= BenQ-Siemens SL91 =

2006 slider-type GSM 3G mobile phone designed by BenQ

BenQ-Siemens SL91 is a slider-type GSM 3G mobile phone, created by BenQ Mobile and introduced in July 2006. The SL91 phone is the successor of Siemens SL75 and BenQ-Siemens SL80. this phones was stylish slider drawing inspiration and development from the previous Siemens Mobile”SL family“ Siemens SL55. SL65 and Siemens SL75.

The phone supportable 3 levels of cellular systems internet wireless GPRS, EDGE and UMTS Internet access methods. Its dimensions are 89 mm × 47 mm × 23 mm, and it weighs 109 grams.

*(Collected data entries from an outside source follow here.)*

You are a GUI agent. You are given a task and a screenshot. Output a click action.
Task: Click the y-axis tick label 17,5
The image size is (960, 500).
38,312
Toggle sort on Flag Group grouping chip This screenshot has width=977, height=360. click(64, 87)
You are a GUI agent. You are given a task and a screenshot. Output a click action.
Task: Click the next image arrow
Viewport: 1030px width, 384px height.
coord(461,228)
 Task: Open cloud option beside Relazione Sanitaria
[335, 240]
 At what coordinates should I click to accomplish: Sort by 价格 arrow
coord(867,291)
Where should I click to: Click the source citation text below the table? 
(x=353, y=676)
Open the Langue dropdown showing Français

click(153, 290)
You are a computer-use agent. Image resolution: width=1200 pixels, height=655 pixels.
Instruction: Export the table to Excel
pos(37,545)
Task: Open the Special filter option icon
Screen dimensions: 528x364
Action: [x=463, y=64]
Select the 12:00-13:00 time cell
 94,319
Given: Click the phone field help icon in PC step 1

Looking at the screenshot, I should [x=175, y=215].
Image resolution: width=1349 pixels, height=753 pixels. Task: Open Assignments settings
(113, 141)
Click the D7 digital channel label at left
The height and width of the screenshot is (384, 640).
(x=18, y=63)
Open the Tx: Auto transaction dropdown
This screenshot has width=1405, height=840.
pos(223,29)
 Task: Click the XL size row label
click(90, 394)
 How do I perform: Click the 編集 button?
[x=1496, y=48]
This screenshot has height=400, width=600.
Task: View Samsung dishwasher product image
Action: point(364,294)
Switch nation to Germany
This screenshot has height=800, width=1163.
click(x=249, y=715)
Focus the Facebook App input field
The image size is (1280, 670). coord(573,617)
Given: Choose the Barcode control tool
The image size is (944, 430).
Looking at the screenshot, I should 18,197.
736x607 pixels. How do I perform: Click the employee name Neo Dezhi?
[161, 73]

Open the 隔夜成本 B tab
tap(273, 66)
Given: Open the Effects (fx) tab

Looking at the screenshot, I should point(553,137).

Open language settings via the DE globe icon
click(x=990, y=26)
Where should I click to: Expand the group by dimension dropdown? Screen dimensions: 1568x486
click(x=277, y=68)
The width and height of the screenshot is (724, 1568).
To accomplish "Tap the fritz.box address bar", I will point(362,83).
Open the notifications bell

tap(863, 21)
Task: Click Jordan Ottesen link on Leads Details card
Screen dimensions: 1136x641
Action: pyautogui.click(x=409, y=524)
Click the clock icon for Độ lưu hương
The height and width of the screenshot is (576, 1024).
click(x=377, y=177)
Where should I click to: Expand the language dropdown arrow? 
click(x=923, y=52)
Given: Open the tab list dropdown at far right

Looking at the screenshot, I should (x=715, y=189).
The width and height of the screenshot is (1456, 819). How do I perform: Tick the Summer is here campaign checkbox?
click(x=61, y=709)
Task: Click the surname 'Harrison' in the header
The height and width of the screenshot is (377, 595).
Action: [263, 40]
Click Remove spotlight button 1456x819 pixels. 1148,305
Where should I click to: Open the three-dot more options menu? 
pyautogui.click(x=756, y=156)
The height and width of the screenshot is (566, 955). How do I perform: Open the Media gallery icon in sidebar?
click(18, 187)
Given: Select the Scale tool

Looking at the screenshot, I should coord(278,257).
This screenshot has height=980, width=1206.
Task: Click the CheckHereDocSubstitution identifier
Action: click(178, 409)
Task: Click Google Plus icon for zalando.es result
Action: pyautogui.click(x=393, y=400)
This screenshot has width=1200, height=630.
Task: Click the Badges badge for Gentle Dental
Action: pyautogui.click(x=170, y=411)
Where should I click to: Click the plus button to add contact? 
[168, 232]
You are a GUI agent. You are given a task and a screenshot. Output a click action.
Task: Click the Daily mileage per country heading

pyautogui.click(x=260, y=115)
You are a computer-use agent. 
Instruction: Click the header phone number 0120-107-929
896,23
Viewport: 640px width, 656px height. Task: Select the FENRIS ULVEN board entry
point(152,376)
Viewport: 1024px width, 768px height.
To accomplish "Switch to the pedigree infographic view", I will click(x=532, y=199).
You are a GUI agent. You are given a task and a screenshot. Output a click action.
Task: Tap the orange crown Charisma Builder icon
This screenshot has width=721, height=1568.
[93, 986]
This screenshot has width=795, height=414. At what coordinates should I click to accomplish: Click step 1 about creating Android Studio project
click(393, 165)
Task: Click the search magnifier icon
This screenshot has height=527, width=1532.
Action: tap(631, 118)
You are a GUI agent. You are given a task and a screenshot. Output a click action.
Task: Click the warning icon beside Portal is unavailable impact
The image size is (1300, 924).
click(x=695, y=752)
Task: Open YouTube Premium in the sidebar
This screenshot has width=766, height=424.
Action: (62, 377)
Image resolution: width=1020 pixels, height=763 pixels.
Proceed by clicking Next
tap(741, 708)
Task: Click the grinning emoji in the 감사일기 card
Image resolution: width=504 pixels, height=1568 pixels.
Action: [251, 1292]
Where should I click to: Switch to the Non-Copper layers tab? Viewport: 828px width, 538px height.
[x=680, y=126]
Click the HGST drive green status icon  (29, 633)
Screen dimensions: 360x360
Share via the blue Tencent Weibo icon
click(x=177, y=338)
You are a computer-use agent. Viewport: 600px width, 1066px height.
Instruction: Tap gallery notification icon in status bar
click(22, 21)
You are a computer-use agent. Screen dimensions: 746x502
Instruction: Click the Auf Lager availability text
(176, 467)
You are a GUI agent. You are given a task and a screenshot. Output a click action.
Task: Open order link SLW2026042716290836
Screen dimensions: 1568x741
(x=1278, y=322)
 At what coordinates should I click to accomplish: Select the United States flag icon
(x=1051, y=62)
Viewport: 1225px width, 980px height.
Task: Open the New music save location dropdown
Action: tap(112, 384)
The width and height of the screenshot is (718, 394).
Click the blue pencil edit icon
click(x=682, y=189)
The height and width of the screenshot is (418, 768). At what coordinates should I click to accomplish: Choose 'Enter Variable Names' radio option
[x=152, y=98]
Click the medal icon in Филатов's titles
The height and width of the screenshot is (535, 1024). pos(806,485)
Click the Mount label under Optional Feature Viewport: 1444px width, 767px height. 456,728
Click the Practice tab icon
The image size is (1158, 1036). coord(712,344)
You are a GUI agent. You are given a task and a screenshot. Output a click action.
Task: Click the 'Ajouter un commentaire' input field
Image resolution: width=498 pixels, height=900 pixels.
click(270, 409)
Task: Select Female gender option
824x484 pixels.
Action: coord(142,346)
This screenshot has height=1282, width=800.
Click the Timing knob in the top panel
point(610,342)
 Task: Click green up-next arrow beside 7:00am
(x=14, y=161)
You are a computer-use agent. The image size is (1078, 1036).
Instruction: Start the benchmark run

The supplied battery has a capacity of 950 mAh and can last up to 310 hours in standby mode, or 195 minutes if the phone is used for calls. Other notable features of the phone include touch-sensitive navigation keys (similar to LG Chocolate) using FSR (Force-Sensing Resistor) Technology, MP3/AAC player, Bluetooth, a Java virtual machine, FM radio, 16M colors QVGA TFT LCD, and 3.2 megapixel camera with AF (autofocus) with secondary hidden camera lens under front display sliding part.

Another trait of the SL91 is its desktop stand. It serves as a charging station and handsfree speaker. When it is charging the battery or the phone is ringing, the stand lights up.